By Adrienne Braumiller, BLG Founding Partner

May has come and gone, but NAFTA 2.0 remains in the lurch. House Speaker, Paul Ryan, had expressed the need for NAFTA to be negotiated by mid-May for Congress to be able to have a sufficient amount of time to vote and finalize it. Not to mention, the Mexico Presidential election takes place on July 1, the same day that Congress decides whether to renew the President’s Trade Promotion Authority that allows the President to directly negotiate trade deals as long as he keeps Congress informed and they approve the final terms.

With some deadlines passed without an end to negotiations in sight, and with others still looming, all eyes are on the next plan of action. There were rumblings of Trump settling for a “NAFTA-lite,” or an agreement in principle, to allow Congress to pass something, but President Trump has made it clear that he does not mind extending negotiations into 2019, if necessary. The upcoming risks are this: possibly having to deal with a Mexican President who takes a harder stance on some NAFTA key issues and the possible loss of a Republican majority in Congress that might be less willing to pass new NAFTA terms.

Why the Hold Up?

 By now, we all know the U.S. has demanded unpopular terms from the new NAFTA. These include:

  • Making the investor-state dispute settlement system optional – not having an unbiased dispute mechanism in place could deter U.S. investment firms from investing in Mexico or Canada. If a dispute abroad were to arise, the U.S. firm would be at a loss for resolution, thus discouraging investments abroad and steering domestic investment instead.
  • Raising the percentage of North American content in autos from 62.5% to upwards of 75% – Mexico and Canada have rejected this notion, but Mexico has proposed a counter-offer of raising North American content to 70% with a 10- year phase-in, if the U.S. would be willing to make concessions on the investor-state dispute settlement system, seasonal tariffs, and sunset clause.
  • Requiring that 40% of labor on autos be done by workers making at least $16/hour in wages – Mexico was willing to move on this point by proposing a required percentage of autos to be made with American steel and aluminum OR meeting the wage demand, but not both.
  • Implementing a sunset clause for NAFTA, requiring the agreement to be renewed every 5 years – This point appears to be a sticking point for Mexico and Canada, perhaps given the length of the current negotiation process.
  • Introducing seasonal anti-dumping tariffs on certain produce aimed at protecting domestic producers, but possibly raising prices for domestic consumers – Mexico and Canada are against this proposal because fruit and vegetable exporters would have to pay anti-dumping duties every time the certain fruit and vegetable fell out of season in the U.S.

U.S.-China Trade War

At the end of May, President Trump decided to impose Section 301 tariffs on billions of dollars’ worth of Chinese products despite the agreement by Chinese trade officials to open their markets to more of the U.S. goods. The list of the Chinese products that will be subject to new 25 per cent tariffs is expected on June 15th while new restrictions on Chinese investment in US technology and tighter export controls are expected by the end of the month.

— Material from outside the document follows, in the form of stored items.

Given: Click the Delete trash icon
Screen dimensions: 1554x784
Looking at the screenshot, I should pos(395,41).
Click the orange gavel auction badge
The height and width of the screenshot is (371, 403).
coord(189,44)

President Trump had earlier expressed interest in reviving talks about the Trans Pacific Partnership, which he pulled the United States out of, but these most recent developments with China might make this a moot point, as the TPP talks were likely going to be a pressuring tactic. The rationale here was that by partnering with practically all other East Asia countries for trade, China would feel like the outsider and want to make some deals. Alas, China’s willingness to negotiate with the United States has happened irrespective of United States TPP talks, so it is currently unknown if the President will want to revive those talks after all.

KORUS Update

The Korean-U.S. free trade agreement has reached an agreement in principle that implements a couple of new terms while amending a few existing terms:

  • Korea will be permanently exempt from the Section 232 tariffs on steel and aluminum in exchange for capping their steel exports at 70% of what they have been averaging over the last 3 years.
  • The U.S. can now export up to 50,000 vehicles per manufacturer to Korea, up from 25,000 per manufacturer; however, in 2017, Ford and GM only exported 10,000 vehicles each to Korea. Although markets may open, the question remains if U.S. producers will take advantage.
  • Regarding imports of light trucks, the U.S. and Korea have agreed to extend a 25% tariff that was set to expire in 2021 to now expire in 2041, further deterring Korean truck exports.
  • The new agreement equalizes U.S. and Korean emissions testing so autos will not have to be tested twice.
  • Korea will now offer the U.S. premium pricing on new drugs, combatting the effects of Korea’s cheap drug prices.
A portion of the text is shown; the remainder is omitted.